**Alıştırma 1:**
Kayıtların başından "The width and height of the screenshot is (1022, 639)." ifadesini içeren satıra kadar uzanan bölümü (bu satır dahil) yeniden yazın ve "Identify the location of" yerine "Determine the position of" koyun; geri kalan her şey aynen kalsın.

··· Kaynak metin ···

Millileri tetikleyen işte o sihirli eller
23 Haziran 2008 08:28
Haber 7
Son saniye golüyle kaderi değişen Türkiye Hırvatistan maçından objektiflere yansıyan birkaç kare resim ders çıkarılması gereken çok sayıda mesaj içeriyor.
yazaramesaj@gmail.com
Millileri tetikleyen işte o sihirli eller
Son saniye golüyle kaderi değişen Türkiye Hırvatistan maçından objektiflere yansıyan birkaç kare resmin zihinlerde yaptığı çağrışıma, tarihten bir örnek eşliğinde fotoğraf analizi şeklinde temas etmek istiyorum.
Şuradan başlayalım…
Düşmanın tamamen imhasıyla sonuçlanan Türk tarihinin en önemli meydan savaşlarından birinin mutfaktaki aşçılar sayesinde kazanıldığını biliyor muydunuz?
Haçova Meydan Muharebesi’nden söz ediyorum.
Tarihlerden 15 Ekim 1596… Yani tam 412 sene öncesi.
Osmanlı Ordusu 15 Ekim 1596 günü Haçova'da (bugünkü adıyla Mezőkeresztes) Avrupa müşterek ordusuyla karşılaştı. Bu orduda Avusturya ve Erdel (Romanya -Macaristan) kuvvetlerinin yanı sıra Alman, İspanyol, Fransız, Çek ve Leh kuvvetleri de vardı.
Bahsi geçen tarihte Avrupa kuvvetleri ile yapılan savaşta Osmanlı birlikleri düşman birliklerinin ani ve yoğun tüfek atışına maruz kaldı ve Yeniçeriler çok sayıda kayıp verdi. Savaş kaybedilmek üzereydi. Padişah III. Mehmet savaş meydanından geri çekildi. Bu durum ordunun moralini daha da bozdu. Nitekim düşman birlikleri ordugâhı zapt etti.
Padişahın bulunduğu merkez kısmı kuşatıldı. Düşman askerleri arkadaki Türk cephaneliğini ele geçirmiş ***iften önünde dans ediyordu.
Kader anı…
Düşmanın mutfak çadırına kadar girdiğini gören aşçılar ellerine ne geçirebildilerse düşman askerinin üzerine saldırdılar. Aşçıların bu gayretini gören seyisler, deveciler, katırcılar, karakollukçu denilen hademe grubu çadırları zapt eden düşman üzerine kazma, kürek, balta ve odun gibi şeylerle hücuma geçti.

··· Veri kayıtları ···

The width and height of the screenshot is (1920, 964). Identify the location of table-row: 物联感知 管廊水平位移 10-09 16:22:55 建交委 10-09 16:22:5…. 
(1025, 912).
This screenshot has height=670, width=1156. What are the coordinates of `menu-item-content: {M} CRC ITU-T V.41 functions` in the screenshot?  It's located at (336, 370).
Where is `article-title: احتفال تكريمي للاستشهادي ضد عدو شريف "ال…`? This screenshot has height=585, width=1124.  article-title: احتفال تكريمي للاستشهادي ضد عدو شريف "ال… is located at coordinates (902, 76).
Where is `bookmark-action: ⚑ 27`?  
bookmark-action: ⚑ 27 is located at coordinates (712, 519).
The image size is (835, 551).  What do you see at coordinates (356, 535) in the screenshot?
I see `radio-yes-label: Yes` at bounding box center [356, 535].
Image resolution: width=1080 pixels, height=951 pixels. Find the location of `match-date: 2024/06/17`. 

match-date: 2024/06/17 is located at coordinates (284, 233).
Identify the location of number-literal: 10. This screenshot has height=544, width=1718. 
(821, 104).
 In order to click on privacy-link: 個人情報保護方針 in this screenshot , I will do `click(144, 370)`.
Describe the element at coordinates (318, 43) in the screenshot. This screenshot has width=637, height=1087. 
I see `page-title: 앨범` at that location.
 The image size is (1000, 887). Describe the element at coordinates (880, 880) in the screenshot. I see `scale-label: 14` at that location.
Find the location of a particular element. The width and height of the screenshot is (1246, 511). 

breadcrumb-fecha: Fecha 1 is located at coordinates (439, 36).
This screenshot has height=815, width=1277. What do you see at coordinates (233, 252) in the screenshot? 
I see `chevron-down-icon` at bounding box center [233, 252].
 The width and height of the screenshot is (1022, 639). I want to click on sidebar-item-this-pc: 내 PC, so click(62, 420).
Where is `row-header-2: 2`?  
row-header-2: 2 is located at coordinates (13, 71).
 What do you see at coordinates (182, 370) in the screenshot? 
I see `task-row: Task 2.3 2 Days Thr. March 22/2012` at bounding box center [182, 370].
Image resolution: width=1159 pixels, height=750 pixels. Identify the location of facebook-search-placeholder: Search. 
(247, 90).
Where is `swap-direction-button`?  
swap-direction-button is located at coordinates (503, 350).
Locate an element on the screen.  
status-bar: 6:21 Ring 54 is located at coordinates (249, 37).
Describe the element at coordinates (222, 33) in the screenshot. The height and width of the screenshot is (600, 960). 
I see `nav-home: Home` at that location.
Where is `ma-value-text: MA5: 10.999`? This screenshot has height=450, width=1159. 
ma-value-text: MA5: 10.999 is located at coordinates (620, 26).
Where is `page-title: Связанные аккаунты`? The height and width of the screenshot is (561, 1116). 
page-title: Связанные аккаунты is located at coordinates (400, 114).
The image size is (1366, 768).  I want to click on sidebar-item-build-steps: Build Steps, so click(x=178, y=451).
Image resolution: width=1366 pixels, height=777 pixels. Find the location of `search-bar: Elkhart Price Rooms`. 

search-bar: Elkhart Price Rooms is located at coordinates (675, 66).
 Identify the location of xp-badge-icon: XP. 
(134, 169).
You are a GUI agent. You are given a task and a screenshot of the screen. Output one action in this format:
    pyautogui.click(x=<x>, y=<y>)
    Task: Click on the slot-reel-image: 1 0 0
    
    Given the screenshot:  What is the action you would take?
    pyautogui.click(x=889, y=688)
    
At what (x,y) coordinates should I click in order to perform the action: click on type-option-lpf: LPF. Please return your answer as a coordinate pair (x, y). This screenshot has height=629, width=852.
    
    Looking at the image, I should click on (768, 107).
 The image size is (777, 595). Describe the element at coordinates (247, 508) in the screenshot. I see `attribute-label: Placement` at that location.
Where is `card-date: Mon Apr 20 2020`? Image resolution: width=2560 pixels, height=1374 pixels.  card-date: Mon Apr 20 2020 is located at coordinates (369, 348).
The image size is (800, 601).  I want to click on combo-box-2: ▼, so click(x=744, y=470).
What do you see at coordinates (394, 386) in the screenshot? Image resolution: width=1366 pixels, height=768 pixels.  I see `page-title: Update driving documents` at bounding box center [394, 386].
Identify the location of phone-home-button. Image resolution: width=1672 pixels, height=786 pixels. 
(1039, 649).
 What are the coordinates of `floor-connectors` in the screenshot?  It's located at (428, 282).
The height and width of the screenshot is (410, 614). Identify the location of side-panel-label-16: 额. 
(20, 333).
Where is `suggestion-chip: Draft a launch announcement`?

···

**Alıştırma 2:**
Haçova Meydan Muharebesi'ni anlatan yazıya göre aşağıdaki soruları yanıtlayın.
(a) Osmanlı Ordusu Avrupa müşterek ordusuyla hangi gün karşılaştı?
(b) Haçova'nın bugünkü adı nedir?
(c) Düşmanın mutfak çadırına kadar girdiğini görünce düşman askerinin üzerine ilk saldıranlar kimlerdi?

**Görev çözümü 1:**
The width and height of the screenshot is (1920, 964). Determine the position of table-row: 物联感知 管廊水平位移 10-09 16:22:55 建交委 10-09 16:22:5…. 
(1025, 912).
This screenshot has height=670, width=1156. What are the coordinates of `menu-item-content: {M} CRC ITU-T V.41 functions` in the screenshot?  It's located at (336, 370).
Where is `article-title: احتفال تكريمي للاستشهادي ضد عدو شريف "ال…`? This screenshot has height=585, width=1124.  article-title: احتفال تكريمي للاستشهادي ضد عدو شريف "ال… is located at coordinates (902, 76).
Where is `bookmark-action: ⚑ 27`?  
bookmark-action: ⚑ 27 is located at coordinates (712, 519).
The image size is (835, 551).  What do you see at coordinates (356, 535) in the screenshot?
I see `radio-yes-label: Yes` at bounding box center [356, 535].
Image resolution: width=1080 pixels, height=951 pixels. Find the location of `match-date: 2024/06/17`. 

match-date: 2024/06/17 is located at coordinates (284, 233).
Determine the position of number-literal: 10. This screenshot has height=544, width=1718. 
(821, 104).
 In order to click on privacy-link: 個人情報保護方針 in this screenshot , I will do `click(144, 370)`.
Describe the element at coordinates (318, 43) in the screenshot. This screenshot has width=637, height=1087. 
I see `page-title: 앨범` at that location.
 The image size is (1000, 887). Describe the element at coordinates (880, 880) in the screenshot. I see `scale-label: 14` at that location.
Find the location of a particular element. The width and height of the screenshot is (1246, 511). 

breadcrumb-fecha: Fecha 1 is located at coordinates (439, 36).
This screenshot has height=815, width=1277. What do you see at coordinates (233, 252) in the screenshot? 
I see `chevron-down-icon` at bounding box center [233, 252].
 The width and height of the screenshot is (1022, 639). I want to click on sidebar-item-this-pc: 내 PC, so click(62, 420).

**Görev çözümü 2:**
(a) 15 Ekim 1596
(b) Mezőkeresztes
(c) Aşçılar